澳门大学科技学院王百键教授及机电工程系博士生晏涛开发一种基于多尺度卷积神经网络的智能自动诊断系统,能成功区分新型冠状病毒肺炎和其他常见的肺炎,诊断速度比医生快将近60倍,为肺炎检测带来新的可行方案。该研究刚获国际科学期刊Chaos, Solitons & Fractals发表。
新冠病毒肺炎一般通过深喉唾液核酸测试来确认,但核酸测试也存在不少缺点,例如供应不足,费时且假阴性率高等问题,可能导致患者无法及时诊断,更可能导致病毒扩散。目前,众多专家已建议使用胸部计算机断层扫描(CT)来诊断可疑病例,因为即使在发病初期,也可以透过胸部计算机断层扫描来检测。CT诊断准确性高且可以提供与治理有关的详尽信息,但胸部计算机断层扫描图像则需要人手识别其特征,加上患者众多及每位患者的多次CT扫描皆产生了大量的CT图像(每次扫描平均产生过百片图像),这对身处疫情严峻地区的放射科医生来说是一个重大挑战。

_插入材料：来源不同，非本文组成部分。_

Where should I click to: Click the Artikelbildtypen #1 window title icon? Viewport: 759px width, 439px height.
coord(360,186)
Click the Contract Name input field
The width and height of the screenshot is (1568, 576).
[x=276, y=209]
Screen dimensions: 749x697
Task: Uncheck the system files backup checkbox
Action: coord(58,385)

为此,王百键教授及晏涛于疫情初期便与湖北省襄阳市中心医院放射科的副主任王江涛、医师任浩、襄阳市第一人民医院的放射科副主任李阳以及普外科主治医师王华侨合作研究,取得了这两间医院的206个核酸检测为阳性的个案及他们416组胸部计算机断层扫描图像。另一方面,他们在医院内也取得了412组没有新型冠状病毒但只有普通肺炎的胸部计算机断层扫描图像。
基于这些少量CT图像,研究团队研发一种基于多尺度卷积神经网络的自动诊断系统。验证结果表明,在有限数量的训练数据下,该智能诊断系统能成功区分新型冠状病毒肺炎和其他常见的肺炎,其诊断能力与经验丰富的放射科医生相当,但诊断速度却比医生快将近60倍,这为肺炎检测带来新的可行方案。此外团队还进一步拓展该系统的功能,他们开发的多类肺炎诊断算法及新型冠状病毒肺炎严重性预测算法已接近完成。不久后,该智能系统将可具有区分正常肺部与五种常见肺炎及对新冠病毒肺炎患者进行严重性预测的能力。
研究论文《运用多尺度卷积神经网络从胸部计算机断层扫描图像中自动区分新型冠状病毒肺炎和普通肺炎》(Automatic Distinction between COVID-19 and Common Pneumonia using Multi-Scale Convolutional Neural Network on Chest CT Scans)刚获国际科学期刊Chaos, Solitons & Fractals发表,此论文从递交至正式发表仅用了一个月。Chaos, Solitons & Fractals 是SCI一区期刊。